第9話

文字数 962文字

 既に隣の部屋から火が移っていて家の中の温度は相当高くなっていた。カーテンや木製の家具が次々と燃えていく。煙の臭いにまぎれて、木の燃える臭い、ビニールの焼けるイヤな臭いが鼻を()す。
ちくしょう、くせえ。
その中で俺は侑子の思い出の箱に収められていた匂い玉の匂いをかぎとる。
目が見えない分、俺の鼻はずっといいんだぜ。
俺は匂いの方向へと進んでいった。

 鏡台の下に置かれた思い出の箱はなんとか無事なようだった。俺は、その箱を口で引っ張り出すと、その上にくるまるようにして寝そべった。
あちい……!!
周りは火の海になってるのか、(ひたい)や背中がじりじりと焼けてくるのが分かる。自分の毛が()げて、ひどくくさい臭いがする。熱さの感覚がすぐに額から全身へと移っていく。灼熱(しゃくねつ)地獄だ。本物の拷問(ごうもん)だ。けれど、こうやってくるまって箱を抱くように寝てりゃ、とりあえず箱だけは守れそうだ。俺の体が小型でなくてよかった。とりあえず、この箱は守ってやろう。俺はこの箱の上を離れねえ。

 ゴオオオ……。
火は勢いを増しつづける。元はほんのちょっとの火種(ひだね)だったんだろうが、住み慣れた建物がどんどん燃えてやがる。
体が全身火達磨(ひだるま)のようになっていた。さっきからこの足元にたれる液体はなんだ。って、俺の血かよ。すまん、大事な箱を汚しちゃいそうだ。お願いだから、箱を汚さないうちに早いとこ火を消しとめてくれ。

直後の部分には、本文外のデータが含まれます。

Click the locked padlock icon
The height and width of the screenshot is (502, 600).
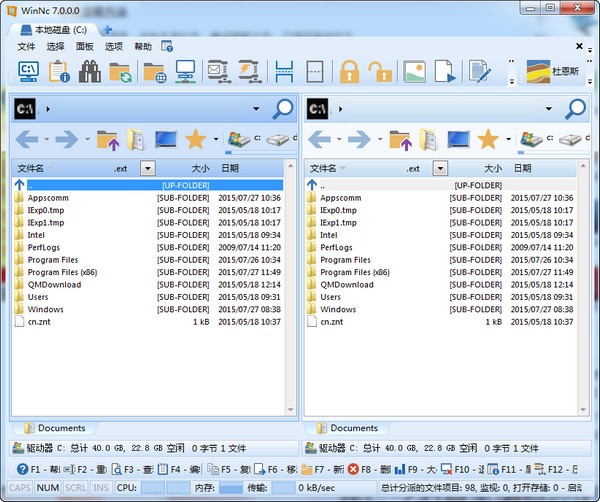pos(349,72)
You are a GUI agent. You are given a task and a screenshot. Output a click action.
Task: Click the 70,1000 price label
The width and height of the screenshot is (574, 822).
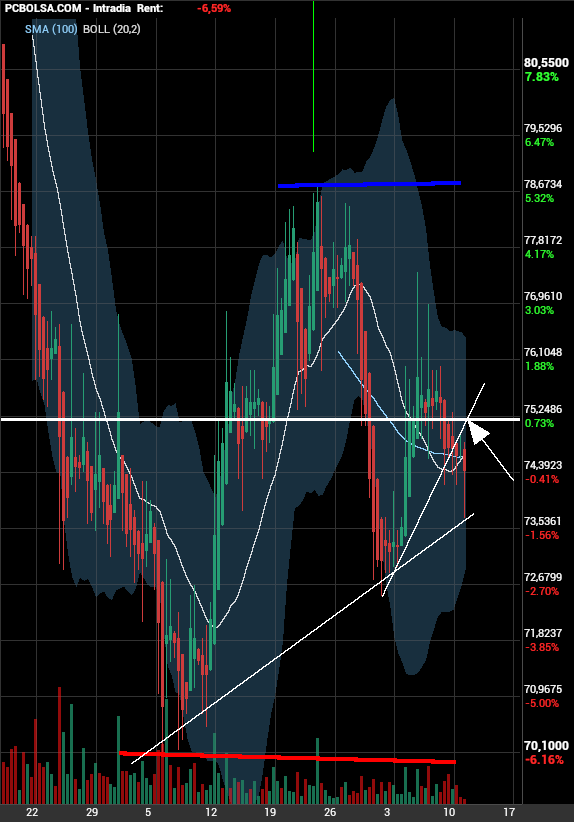[x=546, y=745]
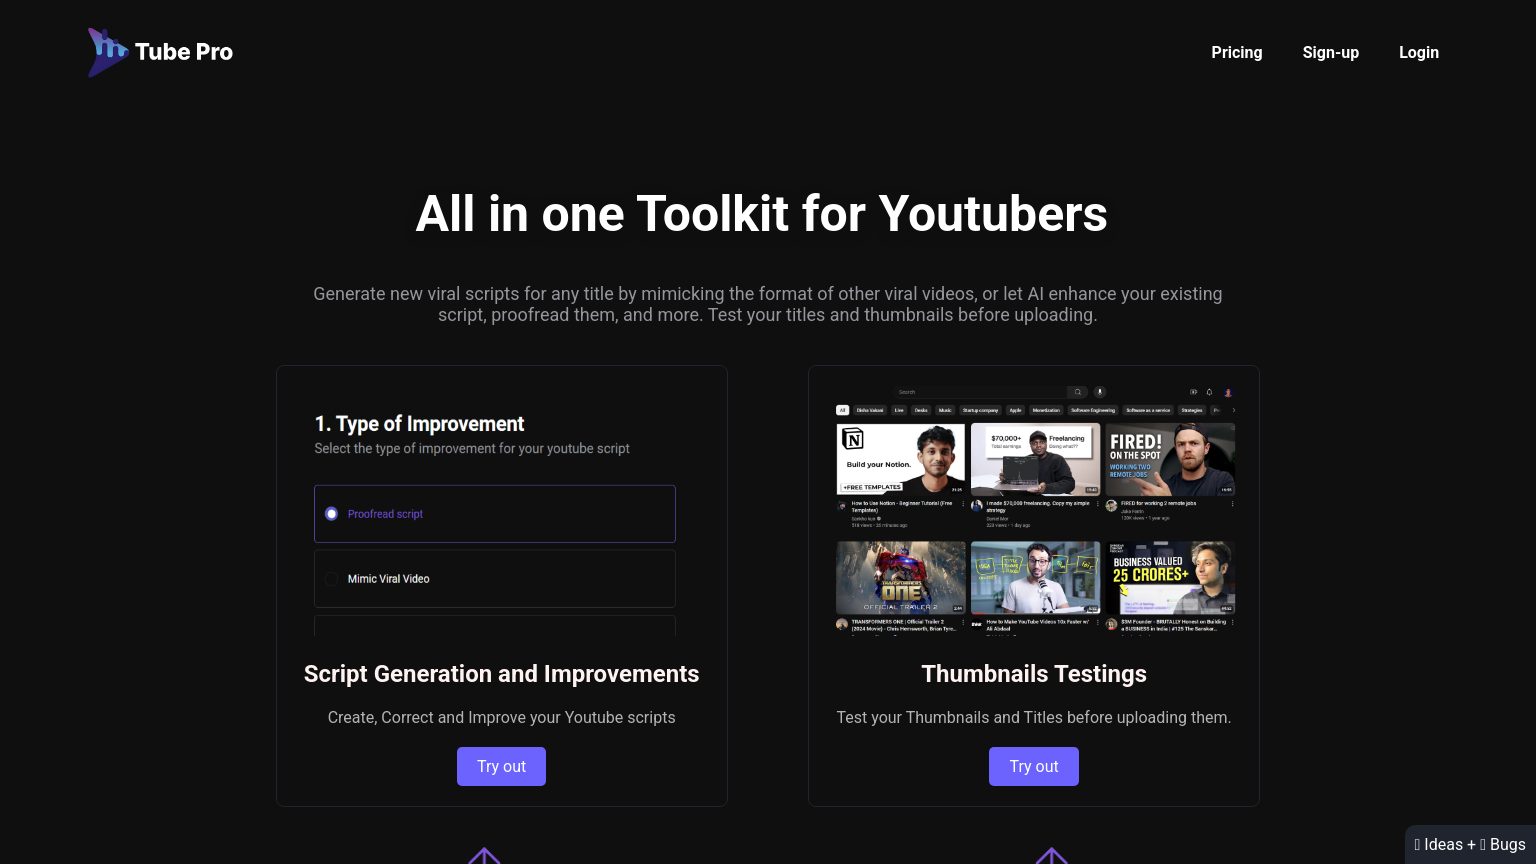Image resolution: width=1536 pixels, height=864 pixels.
Task: Click the create-video icon next to the bell
Action: 1194,392
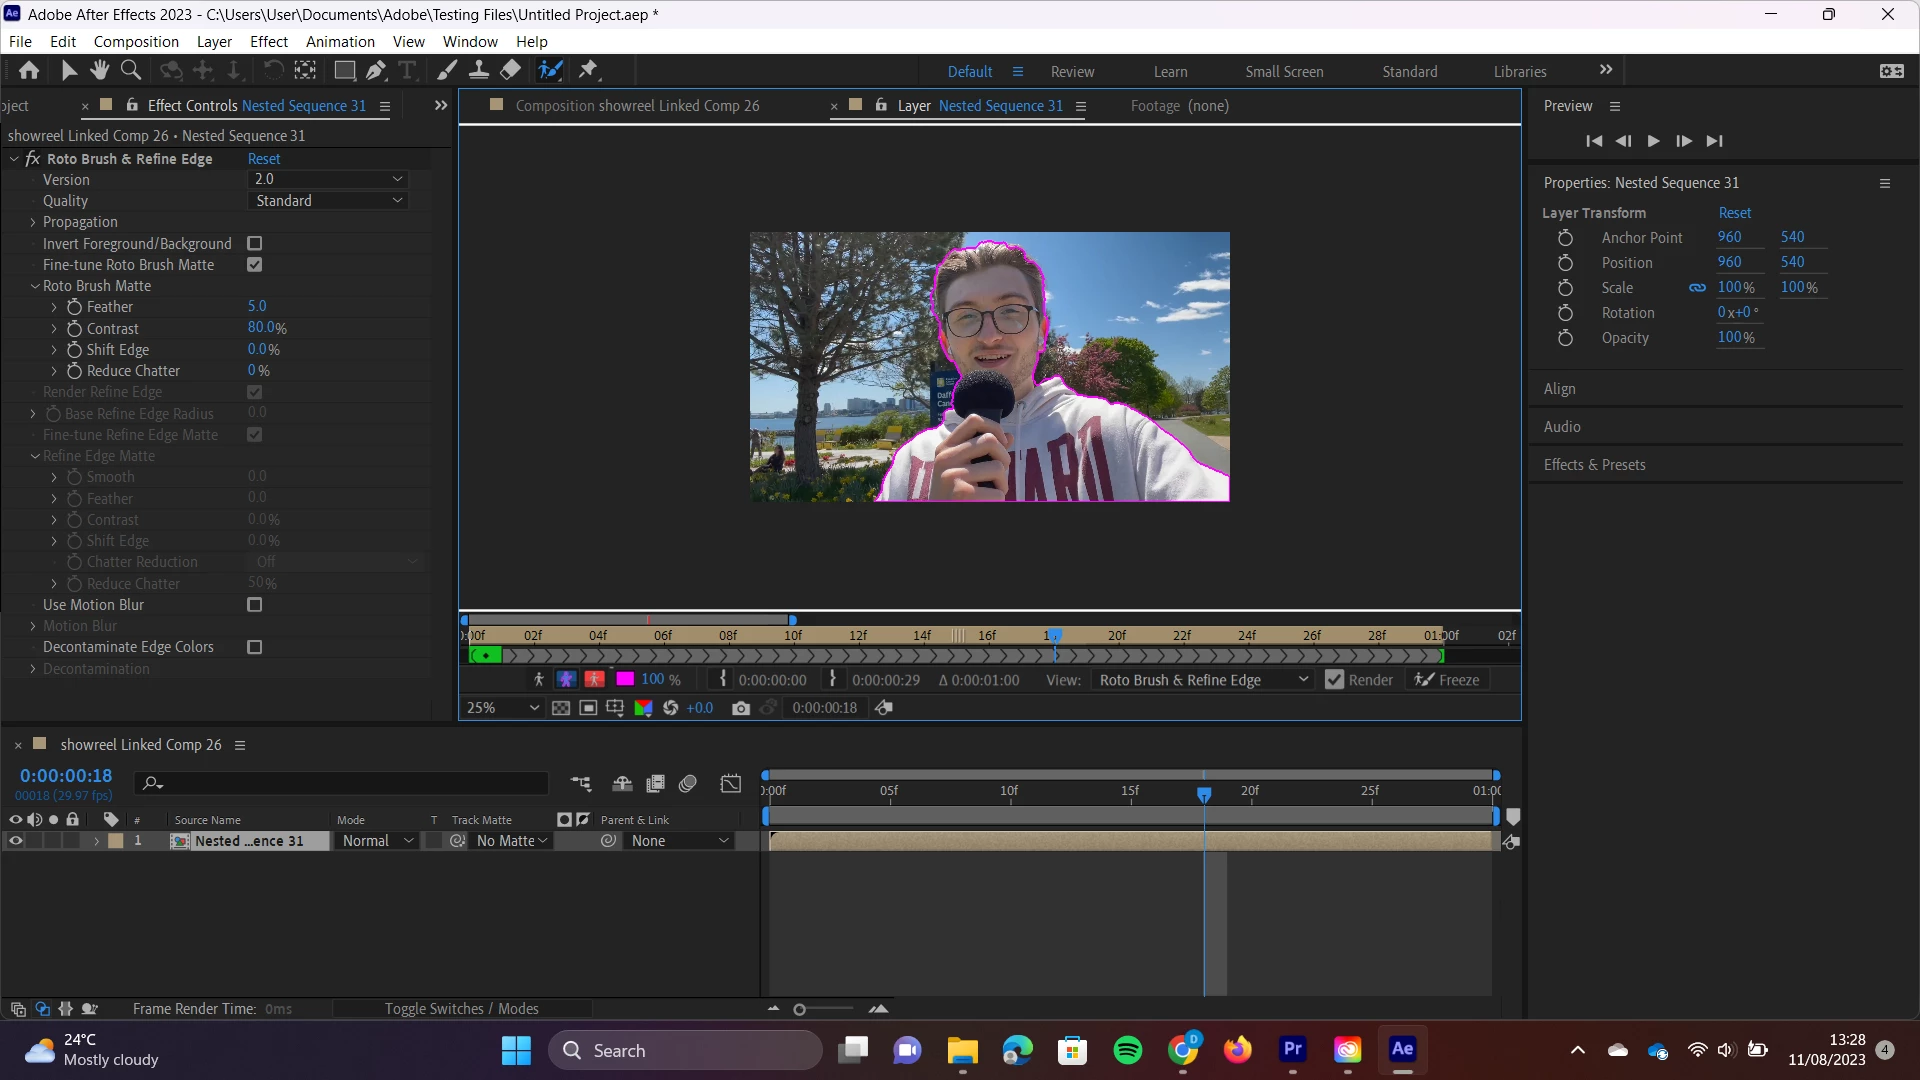Select the Zoom tool magnifier

130,70
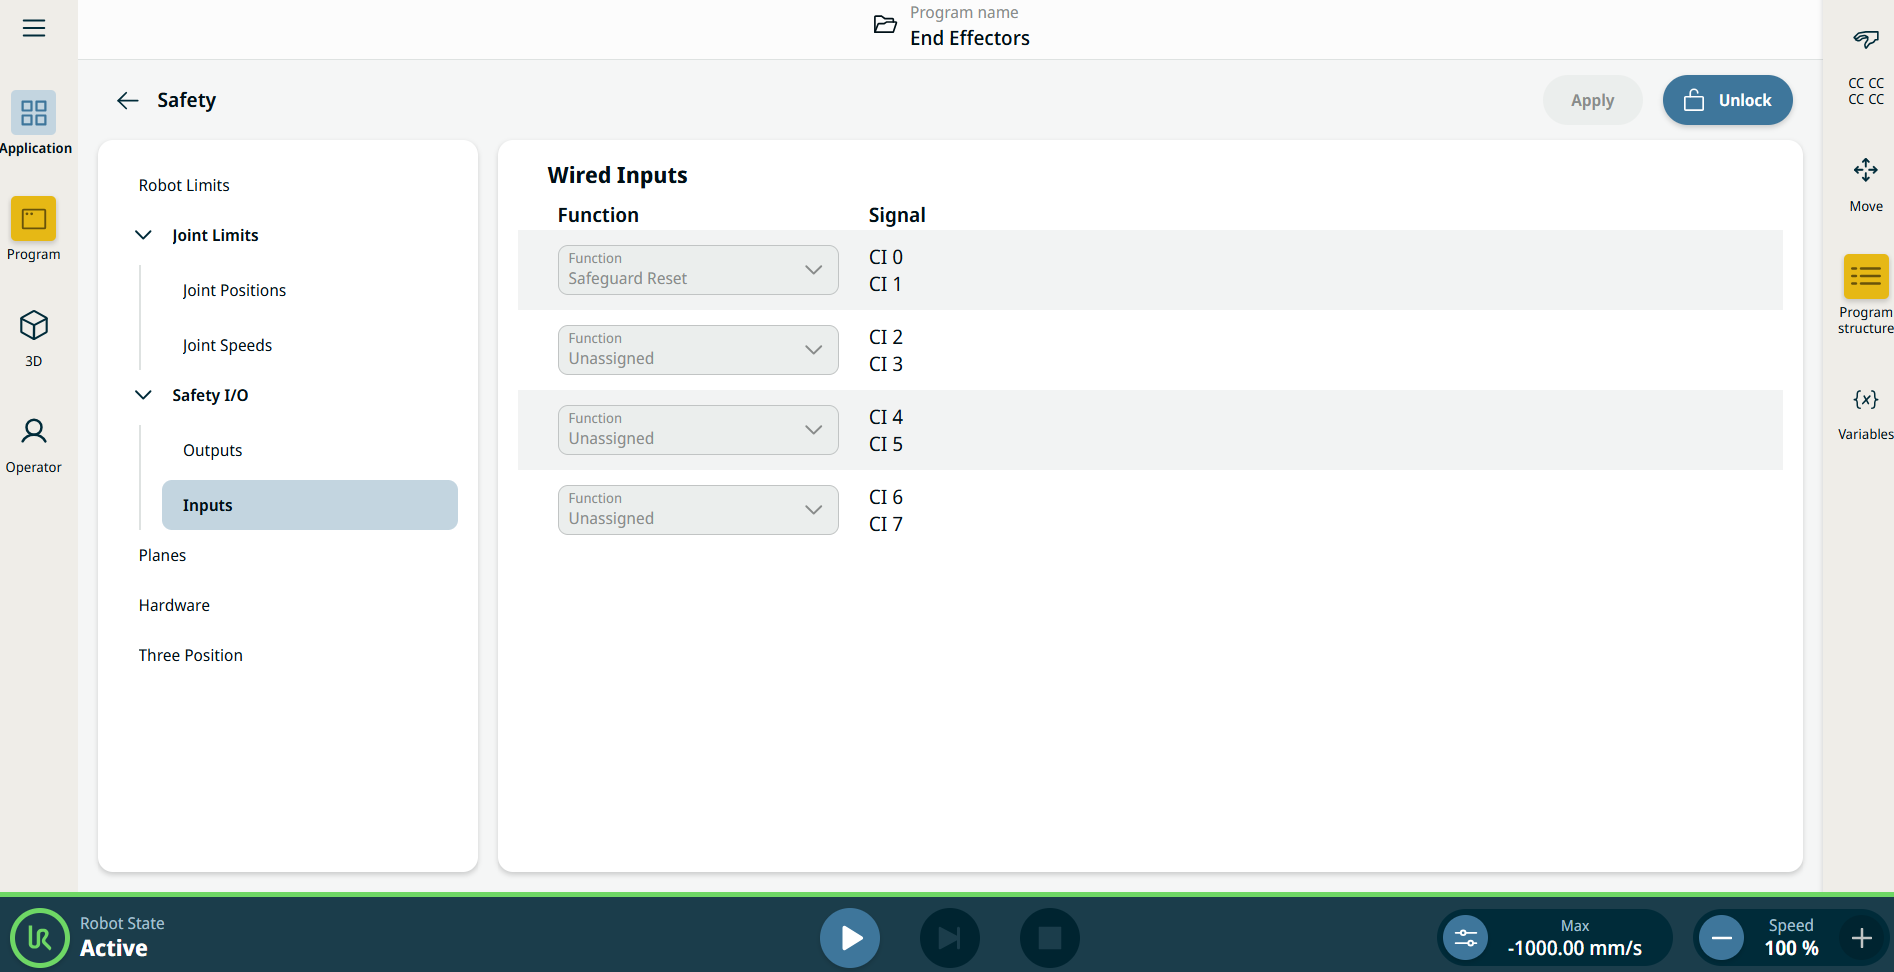The height and width of the screenshot is (972, 1894).
Task: Click the Unlock button
Action: [x=1727, y=100]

 全身の感覚で自分の体の様子が分かる。毛という毛は燃えきって、今度は皮膚がただれてきている。強烈な火傷(やけど)で全身に激痛(げきつう)が走っているし、のども(かわ)いてたまらない。眼球の水分は高熱で蒸発しきって、焼き魚のそれのようになっている。
いらねえよ、最初からこんなもん!

 遠くで消防車のサイレンの音がした。火傷による激痛の感覚で、意識がぼんやりとする。全身の肉という肉がただれて、今やどんな体になってることだろう。想像しただけでぞっとする。今度だけは目が見えなくてよかったぜ。今の自分の姿が見えたなら、とても正気じゃいられそうにねえからな。

 建物の外の方からざわざわとした声が聞こえる。
シュオー――!!!
建物に向かって一斉に放水しているようだ。心なしか、火の勢いが若干おさまったかのように感じた。
もうちょっとの辛抱(しんぼう)だろうかな。とにかく、早く火を消しとめてくれよ……。意識が急激に遠くなっていった。